» **PROBLEM DETAILS**: Pictures should be omitted from your copy. Everything else in the entries below must be restated word for word.
◆ ◆ ◆ ◆ ◆ ◆ ◆
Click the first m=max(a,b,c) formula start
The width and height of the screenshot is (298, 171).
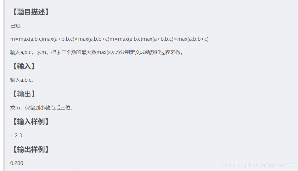coord(27,39)
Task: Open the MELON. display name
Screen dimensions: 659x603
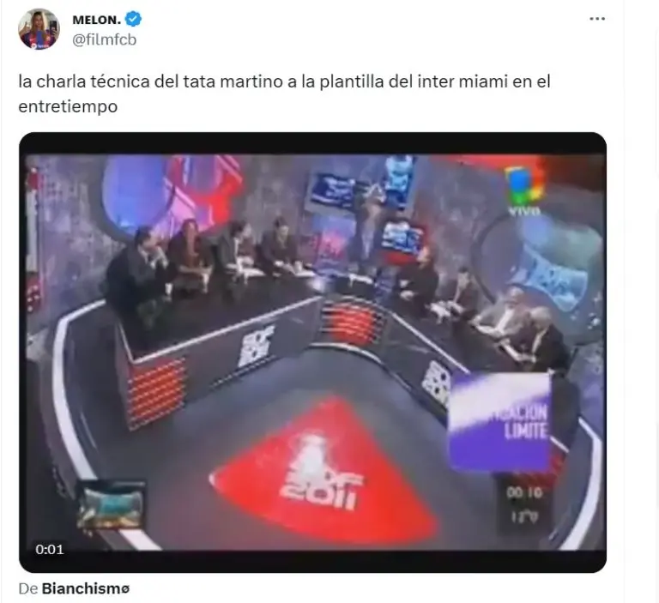Action: pyautogui.click(x=97, y=20)
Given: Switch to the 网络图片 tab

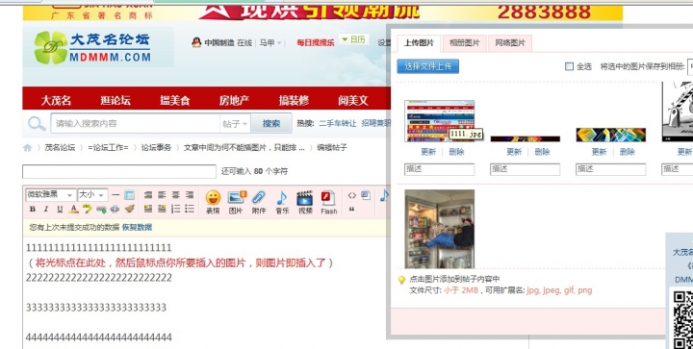Looking at the screenshot, I should pyautogui.click(x=510, y=43).
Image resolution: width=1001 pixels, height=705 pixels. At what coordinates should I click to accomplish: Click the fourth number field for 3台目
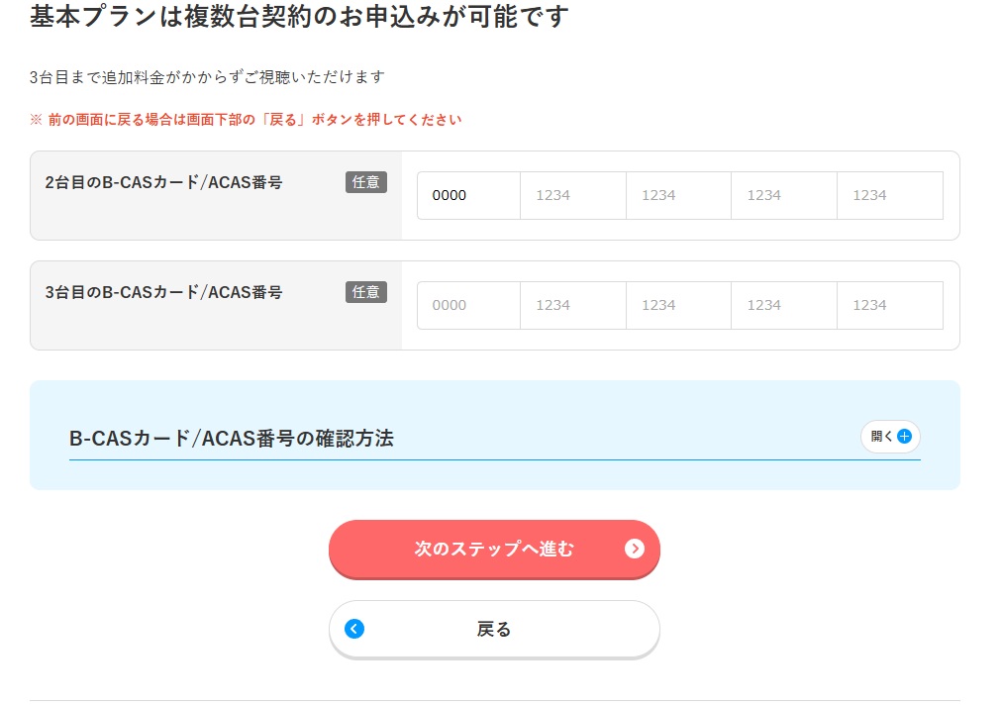784,306
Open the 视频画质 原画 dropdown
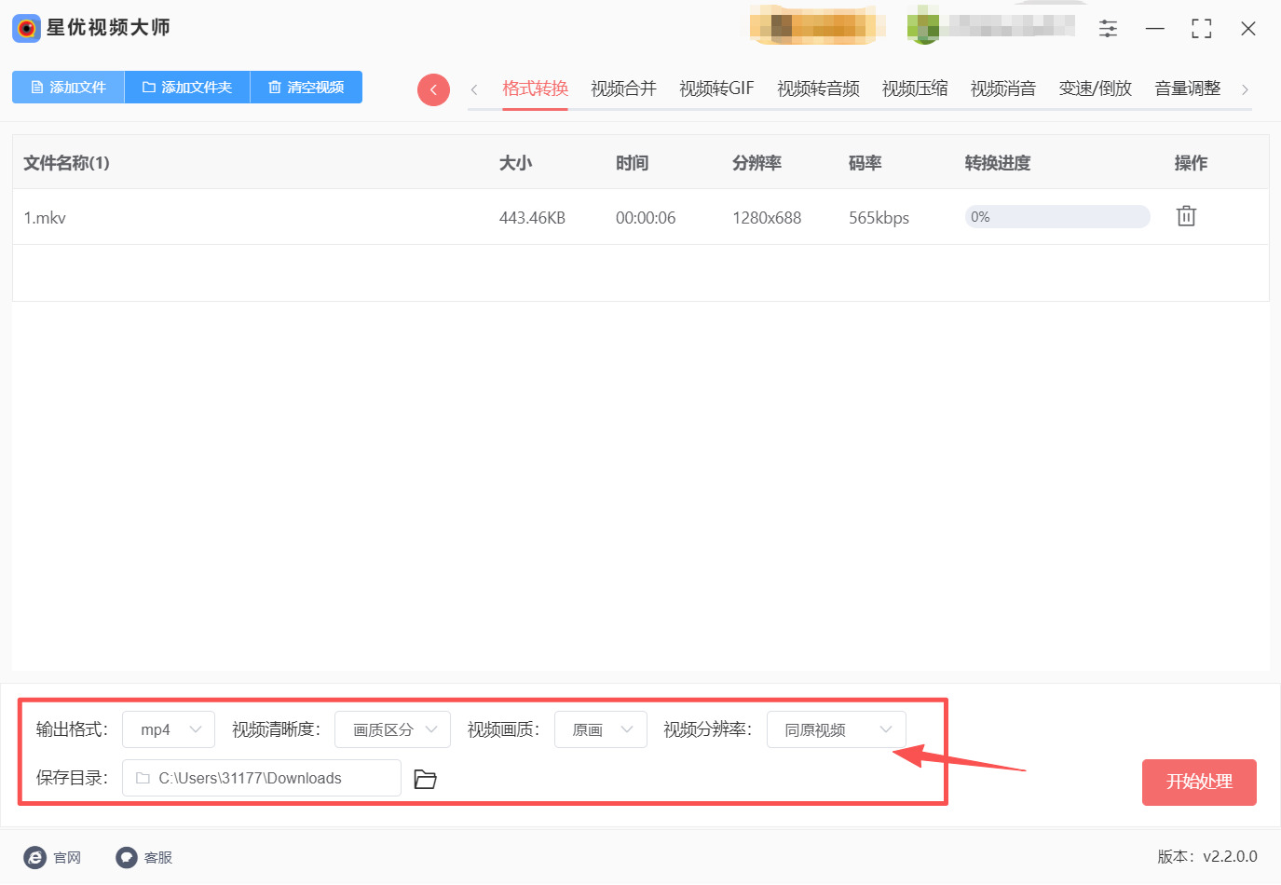The width and height of the screenshot is (1281, 885). click(x=601, y=729)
◆ ◆ ◆ ◆ ◆ ◆ ◆
» **TASK SOLUTION**:
Click the first m=max(a,b,c) formula start
The width and height of the screenshot is (298, 171).
coord(27,39)
Task: Open the MELON. display name
Screen dimensions: 659x603
Action: pyautogui.click(x=97, y=20)
Given: Switch to the 网络图片 tab

Looking at the screenshot, I should pyautogui.click(x=510, y=43).
Image resolution: width=1001 pixels, height=705 pixels. At what coordinates should I click to accomplish: Click the fourth number field for 3台目
784,306
Open the 视频画质 原画 dropdown
The width and height of the screenshot is (1281, 885). click(x=601, y=729)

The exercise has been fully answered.